1Jo 4.7: Amados, amemo-nos uns aos outros, porque o amor procede de Deus, e todo aquele que ama é nascido de Deus e conhece a Deus.

1Joa 4.11: Amados, se Deus nos amou de tal maneira, nós também devemos amar uns aos outros.

1Jo 4.12: Nunca ninguém viu Deus. Se amarmos uns aos outros, Deus permanece em nós, e o seu amor é, em nós, aperfeiçoado.

2Jo 5: E agora, senhora, peço-lhe, não como se escrevesse mandamento novo, mas o mesmo que temos tido desde o princípio: que nos amemos uns aos outros.

5 Termos bíblicos para falar sobre a Igreja

Assembléia (Eklesia): os chamados para fora (Mt 16.18)

Família da fé e de Deus (Gl 6.10; Ef 2.19)

Corpo composto de órgãos (Ef 4; 1Co 12)

Edifício composta de pedras vivas (1Pe 2.5)

Conclusão

            Assim, ao orarmos o Pai “Nosso”, devemos nos lembrar que não o fazemos como indivíduos cristãos, mas como uma comunidade composta por aqueles que por meio de Jesus Cristo tem o direito de chamar a Deus de Pai.
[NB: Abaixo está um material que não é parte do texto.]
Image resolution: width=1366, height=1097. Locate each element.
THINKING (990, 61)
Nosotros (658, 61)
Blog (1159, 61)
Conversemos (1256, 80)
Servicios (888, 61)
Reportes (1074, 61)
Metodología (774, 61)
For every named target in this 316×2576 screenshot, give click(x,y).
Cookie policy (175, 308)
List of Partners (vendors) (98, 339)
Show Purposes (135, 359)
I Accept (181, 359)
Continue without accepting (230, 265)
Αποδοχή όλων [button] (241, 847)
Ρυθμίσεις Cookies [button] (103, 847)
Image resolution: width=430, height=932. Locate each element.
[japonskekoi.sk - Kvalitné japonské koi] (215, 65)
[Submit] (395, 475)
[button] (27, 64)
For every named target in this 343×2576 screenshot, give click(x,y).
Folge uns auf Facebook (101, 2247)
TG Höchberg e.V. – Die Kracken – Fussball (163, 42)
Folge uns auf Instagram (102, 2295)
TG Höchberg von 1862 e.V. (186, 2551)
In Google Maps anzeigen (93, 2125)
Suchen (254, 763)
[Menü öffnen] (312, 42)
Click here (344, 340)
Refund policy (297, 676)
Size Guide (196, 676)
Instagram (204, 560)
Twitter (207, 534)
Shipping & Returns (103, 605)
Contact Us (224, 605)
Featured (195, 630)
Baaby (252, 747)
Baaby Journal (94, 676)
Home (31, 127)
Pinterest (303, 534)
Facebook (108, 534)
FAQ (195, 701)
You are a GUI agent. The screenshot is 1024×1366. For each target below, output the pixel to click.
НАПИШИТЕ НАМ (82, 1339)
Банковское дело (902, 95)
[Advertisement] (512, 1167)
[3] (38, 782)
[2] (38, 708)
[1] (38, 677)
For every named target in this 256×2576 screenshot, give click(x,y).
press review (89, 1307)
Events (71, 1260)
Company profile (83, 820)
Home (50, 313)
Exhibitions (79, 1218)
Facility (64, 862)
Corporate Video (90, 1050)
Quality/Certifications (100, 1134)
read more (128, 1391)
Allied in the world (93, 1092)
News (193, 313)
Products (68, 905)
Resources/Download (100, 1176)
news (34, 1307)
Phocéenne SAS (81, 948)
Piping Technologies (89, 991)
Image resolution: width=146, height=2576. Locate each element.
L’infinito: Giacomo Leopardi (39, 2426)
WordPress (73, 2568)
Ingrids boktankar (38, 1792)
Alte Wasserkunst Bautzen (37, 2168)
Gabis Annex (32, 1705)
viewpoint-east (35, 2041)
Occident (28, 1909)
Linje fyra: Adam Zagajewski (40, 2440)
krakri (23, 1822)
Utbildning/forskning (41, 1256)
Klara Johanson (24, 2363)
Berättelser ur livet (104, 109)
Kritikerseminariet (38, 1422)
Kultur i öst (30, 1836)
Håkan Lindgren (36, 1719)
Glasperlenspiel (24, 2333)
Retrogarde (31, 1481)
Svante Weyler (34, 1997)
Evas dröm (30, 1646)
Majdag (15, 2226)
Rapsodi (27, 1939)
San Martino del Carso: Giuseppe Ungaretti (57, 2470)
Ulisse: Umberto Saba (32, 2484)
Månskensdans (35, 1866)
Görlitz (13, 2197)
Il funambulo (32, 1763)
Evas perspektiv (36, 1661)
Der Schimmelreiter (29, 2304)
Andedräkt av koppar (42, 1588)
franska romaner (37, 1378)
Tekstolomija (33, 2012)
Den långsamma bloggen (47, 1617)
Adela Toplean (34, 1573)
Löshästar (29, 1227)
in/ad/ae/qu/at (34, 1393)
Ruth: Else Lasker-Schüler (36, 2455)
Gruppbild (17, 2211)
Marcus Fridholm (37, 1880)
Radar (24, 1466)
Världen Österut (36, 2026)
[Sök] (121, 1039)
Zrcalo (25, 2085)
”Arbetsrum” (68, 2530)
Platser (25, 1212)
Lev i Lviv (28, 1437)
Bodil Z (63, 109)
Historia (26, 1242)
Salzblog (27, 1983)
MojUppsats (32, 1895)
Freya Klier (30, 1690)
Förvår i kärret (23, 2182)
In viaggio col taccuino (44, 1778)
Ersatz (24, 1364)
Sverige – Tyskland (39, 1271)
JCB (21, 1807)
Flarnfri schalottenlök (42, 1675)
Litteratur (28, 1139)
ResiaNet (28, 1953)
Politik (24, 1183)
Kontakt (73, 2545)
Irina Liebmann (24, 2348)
Assim, não nos preocupamos apenas com os nossos próprios interesses, mas buscamos a Deus conscientes de que somos parte de uma família de irmãos que foram igualmente adotados pela obra do Senhor Jesus Cristo. Oramos não somente por nós, mas pelos nossos irmãos que têm necessidades semelhantes às nossas e precisam de cuidados semelhantes. Mesmo quando estamos sozinhos, ao orarmos o Pai “Nosso” aproximamo-nos de Deus conscientes e que somos parte de uma família muito maior e ao orarmos por nós oramos também por eles.